Some artifacts have a literal string
```
"nan"
```
in step 1 of
```
iteration-time
```
; the comparison script filters those out, so other steps for that metric still contribute. Don't flag
```
iteration-time
```
as a correctness problem unless something else also moved.
The script's filename is
```
compare_golden_values_kl.py
```
for legacy reasons; it no longer computes KL divergence. The function and CSV column names reflect what it actually does (
```
avg_rel_diff
```
).
Never commit
```
GITHUB_TOKEN
```
,
```
RO_API_TOKEN
```
, or any value derived from
```
gh auth token
```
. If the user wants you to commit, only stage golden-value files and the optional CSV — not the env or the venv.

下载脚本的
```
_fetch_and_filter_artifacts
```
仅在GitHub路径中遵循
```
--only-failing
```
参数。Gitlab路径在
```
download_from_gitlab
```
中按任务应用该参数。
全新的基准值文件（无
```
git HEAD
```
基线）会被对比脚本静默跳过并发出警告。在报告“有基线的文件”数量时需减去这些文件。
```
|old|
```
低于1e-12的步骤会被排除在平均值计算之外——此处除法会溢出（例如密集模型第0步的
```
num-zeros
```
，或分配前的
```
mem-*
```
）。
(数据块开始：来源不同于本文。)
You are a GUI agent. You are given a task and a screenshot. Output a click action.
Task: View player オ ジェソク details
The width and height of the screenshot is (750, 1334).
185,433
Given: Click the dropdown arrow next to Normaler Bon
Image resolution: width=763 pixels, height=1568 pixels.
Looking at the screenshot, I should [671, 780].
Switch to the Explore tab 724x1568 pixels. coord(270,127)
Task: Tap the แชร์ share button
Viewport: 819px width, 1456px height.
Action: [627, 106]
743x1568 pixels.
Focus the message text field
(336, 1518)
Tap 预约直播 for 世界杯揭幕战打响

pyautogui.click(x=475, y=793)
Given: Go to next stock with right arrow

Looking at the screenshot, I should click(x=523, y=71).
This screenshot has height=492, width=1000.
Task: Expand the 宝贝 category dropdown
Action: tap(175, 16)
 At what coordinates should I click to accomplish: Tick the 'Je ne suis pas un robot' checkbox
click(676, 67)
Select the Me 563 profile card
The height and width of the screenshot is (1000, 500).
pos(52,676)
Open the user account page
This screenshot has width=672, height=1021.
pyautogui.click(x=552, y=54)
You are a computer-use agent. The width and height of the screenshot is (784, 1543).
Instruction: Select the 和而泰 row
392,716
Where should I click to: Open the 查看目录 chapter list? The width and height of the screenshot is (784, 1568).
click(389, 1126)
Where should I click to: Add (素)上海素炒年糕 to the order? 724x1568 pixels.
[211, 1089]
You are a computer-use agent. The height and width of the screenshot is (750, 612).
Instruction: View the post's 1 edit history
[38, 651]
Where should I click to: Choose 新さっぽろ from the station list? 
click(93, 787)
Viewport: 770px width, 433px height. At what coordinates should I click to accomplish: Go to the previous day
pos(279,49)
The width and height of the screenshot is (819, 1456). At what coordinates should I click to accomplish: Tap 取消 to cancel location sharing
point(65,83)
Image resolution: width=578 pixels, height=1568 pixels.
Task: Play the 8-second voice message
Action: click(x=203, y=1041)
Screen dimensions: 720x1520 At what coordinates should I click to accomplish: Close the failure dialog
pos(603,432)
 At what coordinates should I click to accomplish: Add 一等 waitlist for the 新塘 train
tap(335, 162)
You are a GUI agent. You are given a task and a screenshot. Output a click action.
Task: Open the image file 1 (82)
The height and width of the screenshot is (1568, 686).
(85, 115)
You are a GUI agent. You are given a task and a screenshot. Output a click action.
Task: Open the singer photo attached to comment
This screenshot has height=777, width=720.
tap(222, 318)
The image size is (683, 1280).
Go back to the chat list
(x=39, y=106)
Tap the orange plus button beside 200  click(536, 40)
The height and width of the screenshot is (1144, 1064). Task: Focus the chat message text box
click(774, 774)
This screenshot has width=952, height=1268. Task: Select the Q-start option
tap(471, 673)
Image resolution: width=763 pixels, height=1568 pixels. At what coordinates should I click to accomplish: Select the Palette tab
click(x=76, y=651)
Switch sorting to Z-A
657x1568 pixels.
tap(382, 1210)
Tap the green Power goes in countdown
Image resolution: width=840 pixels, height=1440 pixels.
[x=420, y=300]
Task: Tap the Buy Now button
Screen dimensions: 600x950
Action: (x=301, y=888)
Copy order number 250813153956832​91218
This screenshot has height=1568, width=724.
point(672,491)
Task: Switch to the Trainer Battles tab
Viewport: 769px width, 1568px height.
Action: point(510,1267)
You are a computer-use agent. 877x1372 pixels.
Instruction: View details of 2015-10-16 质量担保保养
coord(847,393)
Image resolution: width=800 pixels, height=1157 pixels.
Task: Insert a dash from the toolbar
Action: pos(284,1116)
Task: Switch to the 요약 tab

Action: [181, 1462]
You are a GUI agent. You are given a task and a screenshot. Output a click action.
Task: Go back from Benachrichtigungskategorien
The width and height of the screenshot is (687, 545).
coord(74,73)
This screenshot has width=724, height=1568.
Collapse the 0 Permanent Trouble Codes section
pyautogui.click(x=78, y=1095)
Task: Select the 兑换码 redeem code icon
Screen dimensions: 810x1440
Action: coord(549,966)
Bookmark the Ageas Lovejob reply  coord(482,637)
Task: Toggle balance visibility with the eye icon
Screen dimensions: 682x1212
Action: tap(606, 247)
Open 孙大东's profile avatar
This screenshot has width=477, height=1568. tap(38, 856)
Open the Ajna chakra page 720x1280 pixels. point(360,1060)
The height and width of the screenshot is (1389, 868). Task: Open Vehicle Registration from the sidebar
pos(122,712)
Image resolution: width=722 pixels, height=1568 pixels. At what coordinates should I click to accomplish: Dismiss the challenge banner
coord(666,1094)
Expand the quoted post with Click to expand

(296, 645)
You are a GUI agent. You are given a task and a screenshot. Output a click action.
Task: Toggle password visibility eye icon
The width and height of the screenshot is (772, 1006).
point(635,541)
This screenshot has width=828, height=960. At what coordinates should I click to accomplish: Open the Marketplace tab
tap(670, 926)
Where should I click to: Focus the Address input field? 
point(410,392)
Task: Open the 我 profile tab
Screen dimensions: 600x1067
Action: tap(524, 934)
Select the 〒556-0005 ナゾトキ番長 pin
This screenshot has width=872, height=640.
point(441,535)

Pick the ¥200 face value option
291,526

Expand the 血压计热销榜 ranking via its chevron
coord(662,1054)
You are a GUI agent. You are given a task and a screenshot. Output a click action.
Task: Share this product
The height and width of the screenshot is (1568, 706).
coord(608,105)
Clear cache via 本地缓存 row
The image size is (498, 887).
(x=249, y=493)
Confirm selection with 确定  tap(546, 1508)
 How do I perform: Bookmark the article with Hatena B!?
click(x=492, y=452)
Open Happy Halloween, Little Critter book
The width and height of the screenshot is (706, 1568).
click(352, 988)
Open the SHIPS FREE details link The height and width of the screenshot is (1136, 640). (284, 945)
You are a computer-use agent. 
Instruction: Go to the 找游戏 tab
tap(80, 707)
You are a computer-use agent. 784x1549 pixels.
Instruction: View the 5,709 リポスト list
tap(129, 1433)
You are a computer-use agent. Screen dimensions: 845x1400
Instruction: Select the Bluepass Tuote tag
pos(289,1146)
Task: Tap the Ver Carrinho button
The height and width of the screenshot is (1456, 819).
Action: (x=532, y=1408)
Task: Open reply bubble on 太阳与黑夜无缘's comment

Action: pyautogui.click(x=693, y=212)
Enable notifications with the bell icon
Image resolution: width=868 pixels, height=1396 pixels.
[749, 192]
如果某个指标的所有共享步骤都被排除，则对应的
```
(file, metric)
```
行会被完全省略。
部分工件的
```
iteration-time
```
第1步包含字符串
```
"nan"
```
；对比脚本会过滤这些值，因此该指标的其他步骤仍会参与计算。除非还有其他指标变化，否则不要将
```
iteration-time
```
标记为正确性问题。
脚本文件名
```
compare_golden_values_kl.py
```
是历史遗留命名；它已不再计算KL散度。函数和CSV列名反映了其实际功能（
```
avg_rel_diff
```
）。
切勿提交
```
GITHUB_TOKEN
```
、
```
RO_API_TOKEN
```
或任何从
```
gh auth token
```
衍生的值。如果用户要求提交，仅暂存基准值文件和可选的CSV——不要提交环境配置或虚拟环境。